I heard Del Monaco again in San Francisco about six months after the "Cavalleria" in "Aida," "Trovatore," and "Pagliacci."  The "Aida" and "Trovatore" were both with Herva Nelli (Toscanini’s then favorite dramatic soprano, who later became a cook for Jacqueline Kennedy) and the "Pagliacci" was with Bidu Sayao, finally getting to sing a bit heavier role with the biggest tenor voice in the world.  The baritone for all three operas was Frank Guarrera, a very stylish and excellent singer with a medium sized voice, and among the baritones, the greatest actor I have seen.  He automatically intuited every part and usually to warm up, he would sing "Esultate" (the tenor’s entrance from “Otello”) in his dressing room. Tenor Brian Sullivan used to knock on his dressing room door and tell him, "Frank, you're making all the tenors nervous."   Del Monaco was also scheduled to sing “Il Tabarro” near the end of the season, but he cancelled the performance, and although he later recorded the complete opera, he did not sing the opera on stage until about 20 years later.

**Collected material:**
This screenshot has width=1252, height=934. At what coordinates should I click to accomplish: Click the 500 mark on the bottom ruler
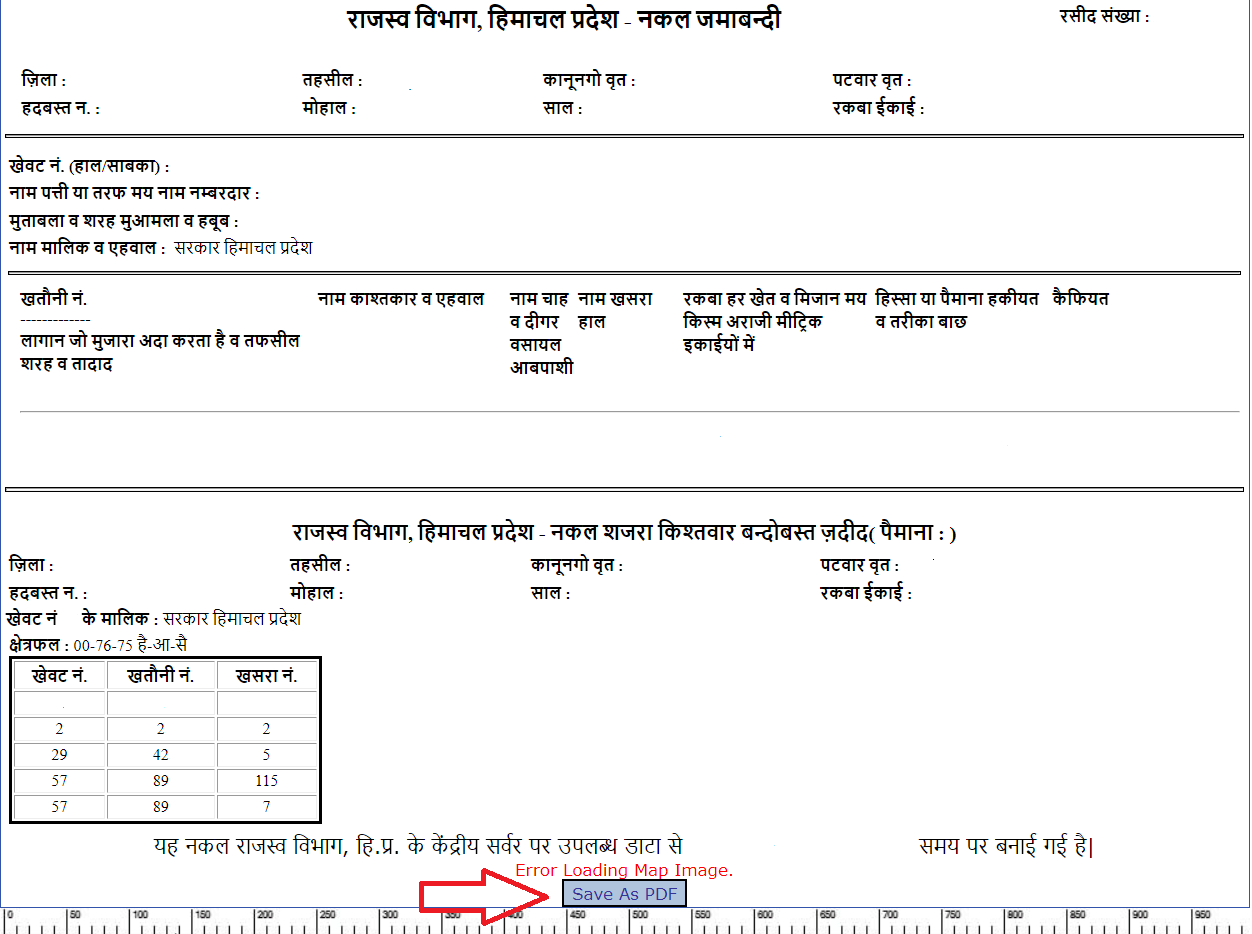click(632, 917)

**Instructions:**
1) In the recollection of hearing Del Monaco in San Francisco, which baritone sang in all three operas?
2) Pick up the recollection of hearing Del Monaco in San Francisco after its last sentence and carry it forward.

**Answers per task:**
1) Frank Guarrera

2)
I would go almost every night of the season, and the first performance I heard with Del Monaco was "Aida."  He would have his back to the audience, much as in the later video from Japan, and whirl around just as he began "Se quel guerrier io fossi"  and that line hit you with such volume, beauty, and squillo that if you were sitting down, you almost jumped out of your seat.  All of his performances were magnificent.  Sayao's husband, the former baritone Guiseppe Danise (who had sung 425 performances with the Met between 1920 and 1932, including the Met premiere of “Andrea Chenier” during his first season) told me that of all the singers he had ever heard, Del Monaco was the most consistent.   Baritone George Cehanovsky (the husband of the great soprano Elizabeth Rethberg), who sang and worked at the Met for almost 70 years [forty years as a singer and more years as a diction coach], told me that he had heard every great tenor since the days of creator Tamagno, including Zenatello, and all the others up to Del Monaco, and of them all, Del Monaco was the greatest.  All of the tenors at the Met during that period admired Del Monaco immensely.  Every time Sullivan, who by the way was a very fine tenor, would discuss tenors, he would begin with Del Monaco. 

Del Monaco3 (as Manrico around 1952) (Otello pose)

Del Monaco’s Manrico in “Il Trovatore” was heroic and thrilling.  At the end of the third act, after “Di Quella Pira,” the audience was on its feet screaming. The assistant conductor of the Los Angeles Philharmonic Orchestra was sitting next to me, and all he could say was “Unbelievable.”  The “Pagliacci” was equally wonderful, and I was amused that many of the Italian ladies sitting in the orchestra section were saying “Canio is so handsome, how could Nedda leave Canio and run off with Silvio?”  At that time Del Monaco sang Canio in a brilliant but traditional way and was still wearing the classic Caruso-style Pagliacci costume. His hair was silvered as you see in the great black and white picture that was on his first recording of “Pagliacci.”  

(Pagliacci, Met 1953, courtesy David Akins) (1942 as Cavaradossi, courtesy C. Mintzer)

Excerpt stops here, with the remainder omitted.